Maybe I'm just over-analyzing a character concocted for a bad joke, but at least it resulted in a gremlin with killer fashion sense and swampy green hair. SPOILERS, but she's also a gremlin that actually survives to the end of the movie. This, too, was arguably just for a joke scene, but as a kid I thought for sure it was setting up a sequel in which she'd be a more major character.
The bat gremlin is such a cool design, isn't it? It would have been easy to just slap batty wings on a regular gremlin, but its entire facial structure is actually modified to be slightly closer to an actual bat than it looked as a pure-blooded gremlin. With the red eyes, second set of vestigial wings and beautiful spot pattern, it's easily one of the most striking designs in either of the two movies, its scene is highly memorable and it even gets its own spooky organ music!
SPOILER, but bat gremlin is further injected with a serum that protects it from sunlight, ironically making a bat-hybrid the only gremlin that can come out in the daylight. It ends up getting covered in quick-drying cement, but goes out of its way to strike a pose and harden into a decorative gargoyle, exactly what a gremlin would do in that situation.
This is initially the gremlin known as "mohawk," an exceptionally colorful and wicked looking gremlin with a membranous frill down its back. It's basically presented as Gizmo's archest rival, and the books imply that it's even a reincarnation of the vicious "stripe" gremlin from the first movie, because that's apparently just how gremlins naturally work.
Of course this one goes straight for the black widow genes, though unlike the bat gremlin, they kind of wasted an opportunity to modify the base gremlin design and simply plopped Mohawk's head and torso onto an arachnid body. It's certainly still fairly badass, though we never get an especially clear look at it.

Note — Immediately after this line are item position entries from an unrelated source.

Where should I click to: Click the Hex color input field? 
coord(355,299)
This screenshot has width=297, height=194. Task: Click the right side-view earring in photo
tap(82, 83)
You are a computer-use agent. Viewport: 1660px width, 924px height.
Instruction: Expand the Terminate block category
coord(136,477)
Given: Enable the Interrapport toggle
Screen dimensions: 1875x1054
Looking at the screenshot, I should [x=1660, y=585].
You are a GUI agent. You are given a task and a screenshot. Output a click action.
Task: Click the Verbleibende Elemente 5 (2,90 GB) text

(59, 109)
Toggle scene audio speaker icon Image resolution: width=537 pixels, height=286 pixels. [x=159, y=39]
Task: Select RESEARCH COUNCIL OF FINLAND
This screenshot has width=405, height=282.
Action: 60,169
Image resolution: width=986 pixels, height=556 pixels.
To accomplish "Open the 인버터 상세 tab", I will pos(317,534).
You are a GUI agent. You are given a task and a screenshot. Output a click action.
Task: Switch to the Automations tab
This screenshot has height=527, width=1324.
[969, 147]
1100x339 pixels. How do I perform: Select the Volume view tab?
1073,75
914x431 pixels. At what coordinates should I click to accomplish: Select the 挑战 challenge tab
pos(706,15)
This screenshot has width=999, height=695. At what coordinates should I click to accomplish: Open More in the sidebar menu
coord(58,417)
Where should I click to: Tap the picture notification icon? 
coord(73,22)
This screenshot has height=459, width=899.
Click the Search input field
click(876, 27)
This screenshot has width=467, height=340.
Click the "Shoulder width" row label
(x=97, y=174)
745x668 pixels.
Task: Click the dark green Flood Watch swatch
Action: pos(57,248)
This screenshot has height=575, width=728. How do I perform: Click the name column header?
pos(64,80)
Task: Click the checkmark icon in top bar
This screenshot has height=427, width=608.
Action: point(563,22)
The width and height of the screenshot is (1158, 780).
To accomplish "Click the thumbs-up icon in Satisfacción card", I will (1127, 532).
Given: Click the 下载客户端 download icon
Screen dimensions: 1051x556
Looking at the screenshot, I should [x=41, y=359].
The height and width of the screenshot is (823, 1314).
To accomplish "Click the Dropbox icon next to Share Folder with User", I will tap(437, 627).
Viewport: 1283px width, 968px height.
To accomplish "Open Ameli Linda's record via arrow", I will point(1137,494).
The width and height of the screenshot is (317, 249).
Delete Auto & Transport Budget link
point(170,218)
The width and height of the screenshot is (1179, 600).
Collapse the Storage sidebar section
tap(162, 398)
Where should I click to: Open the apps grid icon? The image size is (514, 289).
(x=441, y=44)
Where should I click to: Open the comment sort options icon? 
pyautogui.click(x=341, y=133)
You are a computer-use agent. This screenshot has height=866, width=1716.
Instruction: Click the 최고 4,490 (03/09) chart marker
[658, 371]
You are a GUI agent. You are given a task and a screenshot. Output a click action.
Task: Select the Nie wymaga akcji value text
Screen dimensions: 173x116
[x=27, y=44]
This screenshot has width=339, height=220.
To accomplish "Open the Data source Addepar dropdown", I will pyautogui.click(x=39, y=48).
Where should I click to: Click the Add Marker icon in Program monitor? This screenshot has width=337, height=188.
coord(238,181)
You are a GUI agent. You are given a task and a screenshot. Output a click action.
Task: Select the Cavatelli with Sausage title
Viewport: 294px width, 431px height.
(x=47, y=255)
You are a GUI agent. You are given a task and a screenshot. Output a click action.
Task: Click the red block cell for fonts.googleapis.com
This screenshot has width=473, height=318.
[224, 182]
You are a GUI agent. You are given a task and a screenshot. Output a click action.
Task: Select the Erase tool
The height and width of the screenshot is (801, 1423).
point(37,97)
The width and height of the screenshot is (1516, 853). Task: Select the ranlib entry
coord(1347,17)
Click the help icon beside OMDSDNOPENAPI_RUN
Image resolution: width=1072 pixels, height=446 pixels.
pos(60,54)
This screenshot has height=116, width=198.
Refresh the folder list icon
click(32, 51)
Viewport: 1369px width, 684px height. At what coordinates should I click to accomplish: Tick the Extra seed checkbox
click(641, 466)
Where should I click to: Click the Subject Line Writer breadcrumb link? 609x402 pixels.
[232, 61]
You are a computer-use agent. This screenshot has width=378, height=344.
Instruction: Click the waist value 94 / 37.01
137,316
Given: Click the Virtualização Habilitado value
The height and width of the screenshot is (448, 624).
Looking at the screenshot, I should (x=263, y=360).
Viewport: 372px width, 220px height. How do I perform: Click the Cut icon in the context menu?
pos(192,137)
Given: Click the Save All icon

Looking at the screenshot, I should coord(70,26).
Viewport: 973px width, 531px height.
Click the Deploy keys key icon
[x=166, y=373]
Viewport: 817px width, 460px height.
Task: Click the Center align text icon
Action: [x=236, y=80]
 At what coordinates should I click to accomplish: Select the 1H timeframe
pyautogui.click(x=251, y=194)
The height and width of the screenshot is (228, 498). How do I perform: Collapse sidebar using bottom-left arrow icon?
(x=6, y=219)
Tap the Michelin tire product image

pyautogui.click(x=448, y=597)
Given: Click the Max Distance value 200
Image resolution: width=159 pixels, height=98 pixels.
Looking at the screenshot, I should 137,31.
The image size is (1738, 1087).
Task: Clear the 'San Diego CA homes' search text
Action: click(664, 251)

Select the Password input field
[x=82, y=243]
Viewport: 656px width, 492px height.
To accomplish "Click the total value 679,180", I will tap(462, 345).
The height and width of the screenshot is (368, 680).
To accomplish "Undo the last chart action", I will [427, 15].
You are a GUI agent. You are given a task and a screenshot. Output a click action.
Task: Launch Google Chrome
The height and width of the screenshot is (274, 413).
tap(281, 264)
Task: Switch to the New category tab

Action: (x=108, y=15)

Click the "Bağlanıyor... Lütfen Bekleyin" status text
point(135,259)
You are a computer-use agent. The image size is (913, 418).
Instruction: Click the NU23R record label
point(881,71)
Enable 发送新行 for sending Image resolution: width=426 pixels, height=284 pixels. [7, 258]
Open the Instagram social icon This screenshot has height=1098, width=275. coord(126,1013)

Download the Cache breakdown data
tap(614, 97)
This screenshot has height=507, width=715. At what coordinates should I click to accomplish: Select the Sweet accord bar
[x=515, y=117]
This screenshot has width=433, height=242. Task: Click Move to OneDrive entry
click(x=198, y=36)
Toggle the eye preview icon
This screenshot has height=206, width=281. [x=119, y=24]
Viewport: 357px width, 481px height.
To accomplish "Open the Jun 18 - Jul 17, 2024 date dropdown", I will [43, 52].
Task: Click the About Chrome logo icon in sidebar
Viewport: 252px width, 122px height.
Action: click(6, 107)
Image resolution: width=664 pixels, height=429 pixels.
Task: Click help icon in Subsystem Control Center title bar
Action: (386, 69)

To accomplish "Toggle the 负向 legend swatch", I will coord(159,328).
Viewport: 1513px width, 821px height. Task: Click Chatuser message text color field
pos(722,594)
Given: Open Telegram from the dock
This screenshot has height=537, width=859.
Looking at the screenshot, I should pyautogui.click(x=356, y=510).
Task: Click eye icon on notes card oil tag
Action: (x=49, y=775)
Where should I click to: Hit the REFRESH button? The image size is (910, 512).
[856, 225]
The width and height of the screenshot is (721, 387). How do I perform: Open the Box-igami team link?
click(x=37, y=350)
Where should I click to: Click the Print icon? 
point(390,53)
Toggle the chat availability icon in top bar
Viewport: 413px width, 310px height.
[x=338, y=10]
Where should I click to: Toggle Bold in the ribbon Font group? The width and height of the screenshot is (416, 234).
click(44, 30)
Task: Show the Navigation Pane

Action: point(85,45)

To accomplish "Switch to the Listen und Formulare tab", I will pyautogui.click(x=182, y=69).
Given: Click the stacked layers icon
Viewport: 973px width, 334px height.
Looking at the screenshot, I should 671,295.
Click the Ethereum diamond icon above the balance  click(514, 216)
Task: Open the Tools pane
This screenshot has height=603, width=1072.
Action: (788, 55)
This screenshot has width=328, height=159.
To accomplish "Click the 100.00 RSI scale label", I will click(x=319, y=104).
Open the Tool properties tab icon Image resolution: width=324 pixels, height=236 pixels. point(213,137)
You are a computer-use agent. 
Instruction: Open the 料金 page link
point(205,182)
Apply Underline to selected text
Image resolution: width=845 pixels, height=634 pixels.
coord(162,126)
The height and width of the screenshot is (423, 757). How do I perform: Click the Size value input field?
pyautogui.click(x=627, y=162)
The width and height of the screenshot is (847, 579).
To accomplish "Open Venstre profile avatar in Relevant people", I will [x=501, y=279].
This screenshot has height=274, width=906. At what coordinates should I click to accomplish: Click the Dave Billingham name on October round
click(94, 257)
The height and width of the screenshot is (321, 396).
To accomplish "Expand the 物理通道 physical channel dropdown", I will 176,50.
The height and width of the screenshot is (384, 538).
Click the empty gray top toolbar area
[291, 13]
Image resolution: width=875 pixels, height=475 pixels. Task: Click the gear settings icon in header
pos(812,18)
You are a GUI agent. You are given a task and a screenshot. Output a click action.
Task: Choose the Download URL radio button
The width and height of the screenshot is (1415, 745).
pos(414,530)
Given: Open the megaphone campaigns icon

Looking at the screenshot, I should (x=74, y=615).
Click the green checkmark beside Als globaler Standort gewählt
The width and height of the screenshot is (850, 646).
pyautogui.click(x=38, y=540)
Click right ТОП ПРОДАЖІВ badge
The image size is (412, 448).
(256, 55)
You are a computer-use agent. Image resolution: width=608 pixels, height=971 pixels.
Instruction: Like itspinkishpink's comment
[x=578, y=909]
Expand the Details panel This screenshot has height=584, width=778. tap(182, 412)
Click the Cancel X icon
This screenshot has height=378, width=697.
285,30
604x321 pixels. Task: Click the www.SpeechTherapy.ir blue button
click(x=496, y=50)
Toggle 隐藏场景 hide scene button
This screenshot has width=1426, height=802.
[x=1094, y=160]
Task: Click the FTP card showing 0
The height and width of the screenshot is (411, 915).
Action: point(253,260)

This is a photo of the action figure, but it's pretty much movie quality.
I don't know what the heck was supposed to be in the bottle it drank or how that can "mutant" a gremlin into being made out of electricity, but this is SUCH a fun one, especially the way it's depicted using hand-drawn animation! It also ends up being the most important gremlin in the movie, sort of, since SPOILERS AGAIN, they use it to electrocute the entire gremlin horde at once. This does make the electric gremlin the only one that can't multiply on contact with water, instead seemingly "shorting out" as it fries its brethren.
Of every gremlin ever depicted, Brain feels like the one that completely steals the show. It drinks some sort of intelligence-enhancing concoction and hilariously takes on a sophisticated college professor sort of persona with a highly expanded vocabulary, offering a lot of entertaining narration from a gremlin perspective.
What's interesting about Brain is that despite the intelligence, it still has a seemingly hard-wired love of violence and mayhem, even shooting another gremlin dead just for kicks at one point. As much as I love the dumb antics of Gremlins II, it really is its darker moments that left a stronger impression on me, kind of just enhanced by the surrounding silliness...little reminders that no matter how fun-loving they seem to be, the gremlins are still monsters whose idea of fun often involves killing you dead.
There have been a lot of rumors lately of a major revival to the franchise, including a new movie, but what interests me more is that we're supposed to be getting an animated series...in which Gizmo faces mythological monsters other than gremlins alone.